*** Opening of Supplied data ***

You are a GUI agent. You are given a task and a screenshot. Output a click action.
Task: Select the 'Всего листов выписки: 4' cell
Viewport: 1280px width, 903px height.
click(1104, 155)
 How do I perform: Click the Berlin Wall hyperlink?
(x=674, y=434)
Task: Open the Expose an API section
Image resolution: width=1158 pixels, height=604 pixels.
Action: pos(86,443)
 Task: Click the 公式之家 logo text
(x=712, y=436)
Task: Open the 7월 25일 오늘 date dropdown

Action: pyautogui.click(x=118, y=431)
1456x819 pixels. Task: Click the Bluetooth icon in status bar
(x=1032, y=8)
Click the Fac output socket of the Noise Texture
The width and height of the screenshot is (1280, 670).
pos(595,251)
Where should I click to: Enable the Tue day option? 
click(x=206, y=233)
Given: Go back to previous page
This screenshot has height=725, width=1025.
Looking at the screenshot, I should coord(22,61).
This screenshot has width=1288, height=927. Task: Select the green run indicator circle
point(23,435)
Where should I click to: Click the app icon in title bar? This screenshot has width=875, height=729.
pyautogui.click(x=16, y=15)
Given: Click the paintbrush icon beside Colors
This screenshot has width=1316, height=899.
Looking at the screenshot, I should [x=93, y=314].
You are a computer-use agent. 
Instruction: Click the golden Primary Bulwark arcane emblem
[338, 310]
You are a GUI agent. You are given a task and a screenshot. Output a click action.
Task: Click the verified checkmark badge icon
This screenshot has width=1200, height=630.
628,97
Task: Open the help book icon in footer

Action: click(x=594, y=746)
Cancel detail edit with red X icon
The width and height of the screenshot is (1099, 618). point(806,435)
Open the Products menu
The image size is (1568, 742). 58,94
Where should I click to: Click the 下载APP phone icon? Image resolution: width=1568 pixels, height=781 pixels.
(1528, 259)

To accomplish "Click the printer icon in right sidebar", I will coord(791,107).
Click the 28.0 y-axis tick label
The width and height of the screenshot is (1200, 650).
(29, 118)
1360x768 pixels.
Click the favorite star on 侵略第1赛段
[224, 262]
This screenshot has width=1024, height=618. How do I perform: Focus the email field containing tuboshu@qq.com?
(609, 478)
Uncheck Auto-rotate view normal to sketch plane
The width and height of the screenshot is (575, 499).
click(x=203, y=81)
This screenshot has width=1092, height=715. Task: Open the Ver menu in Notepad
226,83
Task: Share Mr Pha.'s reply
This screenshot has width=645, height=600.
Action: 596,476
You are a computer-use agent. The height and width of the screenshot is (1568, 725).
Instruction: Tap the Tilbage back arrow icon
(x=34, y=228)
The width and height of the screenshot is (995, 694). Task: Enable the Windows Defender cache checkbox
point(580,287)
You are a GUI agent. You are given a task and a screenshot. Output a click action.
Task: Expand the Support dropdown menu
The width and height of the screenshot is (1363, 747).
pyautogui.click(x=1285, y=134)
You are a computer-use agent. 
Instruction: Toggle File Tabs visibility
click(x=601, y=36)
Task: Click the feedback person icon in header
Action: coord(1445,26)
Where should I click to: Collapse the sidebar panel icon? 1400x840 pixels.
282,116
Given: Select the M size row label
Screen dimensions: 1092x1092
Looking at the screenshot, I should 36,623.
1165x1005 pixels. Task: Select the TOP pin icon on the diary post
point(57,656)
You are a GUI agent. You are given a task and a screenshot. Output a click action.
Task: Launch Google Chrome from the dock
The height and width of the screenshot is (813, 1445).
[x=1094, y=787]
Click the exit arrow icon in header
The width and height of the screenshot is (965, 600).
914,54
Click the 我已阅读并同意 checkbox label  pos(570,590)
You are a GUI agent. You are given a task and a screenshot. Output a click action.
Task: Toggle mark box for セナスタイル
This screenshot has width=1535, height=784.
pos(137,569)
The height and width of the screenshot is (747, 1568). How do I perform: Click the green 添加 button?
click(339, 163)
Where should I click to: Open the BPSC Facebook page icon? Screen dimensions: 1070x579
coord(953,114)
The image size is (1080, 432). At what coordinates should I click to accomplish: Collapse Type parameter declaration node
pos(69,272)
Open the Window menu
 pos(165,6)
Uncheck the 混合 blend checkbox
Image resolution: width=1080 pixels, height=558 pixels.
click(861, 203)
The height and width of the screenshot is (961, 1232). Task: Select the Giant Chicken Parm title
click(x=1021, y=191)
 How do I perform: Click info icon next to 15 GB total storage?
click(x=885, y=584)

*** Close of Supplied data ***

**Your objective:** Indicate how many lines in the records above contain the word "Uncheck", giving only the number.

**Output of the task:** 2